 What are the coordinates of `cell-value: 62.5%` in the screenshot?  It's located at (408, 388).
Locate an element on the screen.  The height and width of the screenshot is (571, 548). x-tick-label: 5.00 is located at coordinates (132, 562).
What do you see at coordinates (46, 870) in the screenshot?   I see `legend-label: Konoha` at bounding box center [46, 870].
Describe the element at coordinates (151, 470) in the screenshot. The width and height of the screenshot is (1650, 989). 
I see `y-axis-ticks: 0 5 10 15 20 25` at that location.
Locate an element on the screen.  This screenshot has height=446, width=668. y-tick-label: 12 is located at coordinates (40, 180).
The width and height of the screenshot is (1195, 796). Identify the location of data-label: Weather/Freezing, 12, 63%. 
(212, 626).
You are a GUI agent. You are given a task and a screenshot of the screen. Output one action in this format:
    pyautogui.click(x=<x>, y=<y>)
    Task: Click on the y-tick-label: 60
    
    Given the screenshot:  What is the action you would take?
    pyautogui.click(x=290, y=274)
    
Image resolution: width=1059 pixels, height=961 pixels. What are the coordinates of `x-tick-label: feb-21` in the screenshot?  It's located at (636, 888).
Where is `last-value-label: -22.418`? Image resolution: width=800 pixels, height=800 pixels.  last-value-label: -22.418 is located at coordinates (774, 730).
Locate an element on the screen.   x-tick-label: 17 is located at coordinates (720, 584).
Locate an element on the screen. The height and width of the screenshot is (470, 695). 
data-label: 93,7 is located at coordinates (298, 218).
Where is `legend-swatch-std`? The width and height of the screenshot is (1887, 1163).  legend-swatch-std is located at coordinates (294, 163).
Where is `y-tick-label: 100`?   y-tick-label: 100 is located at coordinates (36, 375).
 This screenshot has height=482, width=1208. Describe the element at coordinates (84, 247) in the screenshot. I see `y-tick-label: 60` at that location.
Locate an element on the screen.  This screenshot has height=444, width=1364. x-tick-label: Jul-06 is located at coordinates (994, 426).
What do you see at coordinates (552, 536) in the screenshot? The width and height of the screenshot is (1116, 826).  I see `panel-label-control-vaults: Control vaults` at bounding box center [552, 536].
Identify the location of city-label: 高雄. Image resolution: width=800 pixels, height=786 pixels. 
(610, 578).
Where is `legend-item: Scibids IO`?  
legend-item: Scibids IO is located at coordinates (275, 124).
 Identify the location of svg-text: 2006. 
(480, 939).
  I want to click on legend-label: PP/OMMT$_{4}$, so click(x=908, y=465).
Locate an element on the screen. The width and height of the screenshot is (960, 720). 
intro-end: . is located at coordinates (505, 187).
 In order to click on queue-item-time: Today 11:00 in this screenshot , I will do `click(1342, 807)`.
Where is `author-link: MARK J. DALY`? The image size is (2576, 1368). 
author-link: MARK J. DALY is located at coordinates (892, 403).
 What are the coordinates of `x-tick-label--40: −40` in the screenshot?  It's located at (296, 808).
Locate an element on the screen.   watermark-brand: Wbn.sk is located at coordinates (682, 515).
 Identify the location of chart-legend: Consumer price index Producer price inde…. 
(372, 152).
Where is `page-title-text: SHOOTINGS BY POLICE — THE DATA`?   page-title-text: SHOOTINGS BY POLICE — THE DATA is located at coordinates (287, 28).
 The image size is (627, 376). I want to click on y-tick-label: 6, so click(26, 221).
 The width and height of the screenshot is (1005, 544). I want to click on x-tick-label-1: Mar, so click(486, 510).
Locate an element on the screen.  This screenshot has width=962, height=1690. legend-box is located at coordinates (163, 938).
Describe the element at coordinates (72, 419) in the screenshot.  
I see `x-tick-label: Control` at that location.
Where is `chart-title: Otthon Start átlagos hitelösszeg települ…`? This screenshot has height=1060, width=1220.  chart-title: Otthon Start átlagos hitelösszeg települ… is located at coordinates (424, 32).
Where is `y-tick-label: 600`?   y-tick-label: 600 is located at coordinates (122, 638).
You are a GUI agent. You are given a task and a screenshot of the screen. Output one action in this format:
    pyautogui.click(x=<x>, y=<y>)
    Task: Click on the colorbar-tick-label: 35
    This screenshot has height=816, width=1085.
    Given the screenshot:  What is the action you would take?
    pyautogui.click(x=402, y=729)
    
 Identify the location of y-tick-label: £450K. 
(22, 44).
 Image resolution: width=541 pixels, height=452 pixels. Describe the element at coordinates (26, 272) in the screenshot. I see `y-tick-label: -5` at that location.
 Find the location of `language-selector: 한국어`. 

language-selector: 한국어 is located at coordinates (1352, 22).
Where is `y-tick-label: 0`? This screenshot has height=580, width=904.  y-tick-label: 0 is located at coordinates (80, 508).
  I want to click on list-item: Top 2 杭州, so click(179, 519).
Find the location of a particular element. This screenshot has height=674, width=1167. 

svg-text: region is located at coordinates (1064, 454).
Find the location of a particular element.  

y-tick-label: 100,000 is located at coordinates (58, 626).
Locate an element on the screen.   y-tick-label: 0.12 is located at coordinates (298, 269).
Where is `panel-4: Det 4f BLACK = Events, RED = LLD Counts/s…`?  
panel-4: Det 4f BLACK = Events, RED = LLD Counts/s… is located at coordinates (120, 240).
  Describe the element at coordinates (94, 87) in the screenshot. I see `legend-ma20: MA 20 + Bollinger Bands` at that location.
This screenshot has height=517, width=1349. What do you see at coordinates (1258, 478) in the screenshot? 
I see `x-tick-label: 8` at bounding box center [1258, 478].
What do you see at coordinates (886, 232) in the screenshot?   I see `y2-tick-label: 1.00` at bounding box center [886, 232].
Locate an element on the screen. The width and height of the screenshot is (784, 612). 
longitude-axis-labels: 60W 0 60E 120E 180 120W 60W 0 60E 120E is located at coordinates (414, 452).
+---+
INSTRUCTIONS FOR THE TASK:
Render the records from the first line through the line containing "(212, 626)." as a Markdown table with the columns Row and Text, numbering each row and omitting blank lines.

COMPLETED EXERCISE:
| Row | Text |
|---|---|
| 1 |  What are the coordinates of `cell-value: 62.5%` in the screenshot?  It's located at (408, 388). |
| 2 | Locate an element on the screen.  The height and width of the screenshot is (571, 548). x-tick-label: 5.00 is located at coordinates (132, 562). |
| 3 | What do you see at coordinates (46, 870) in the screenshot?   I see `legend-label: Konoha` at bounding box center [46, 870]. |
| 4 | Describe the element at coordinates (151, 470) in the screenshot. The width and height of the screenshot is (1650, 989).  |
| 5 | I see `y-axis-ticks: 0 5 10 15 20 25` at that location. |
| 6 | Locate an element on the screen.  This screenshot has height=446, width=668. y-tick-label: 12 is located at coordinates (40, 180). |
| 7 | The width and height of the screenshot is (1195, 796). Identify the location of data-label: Weather/Freezing, 12, 63%.  |
| 8 | (212, 626). |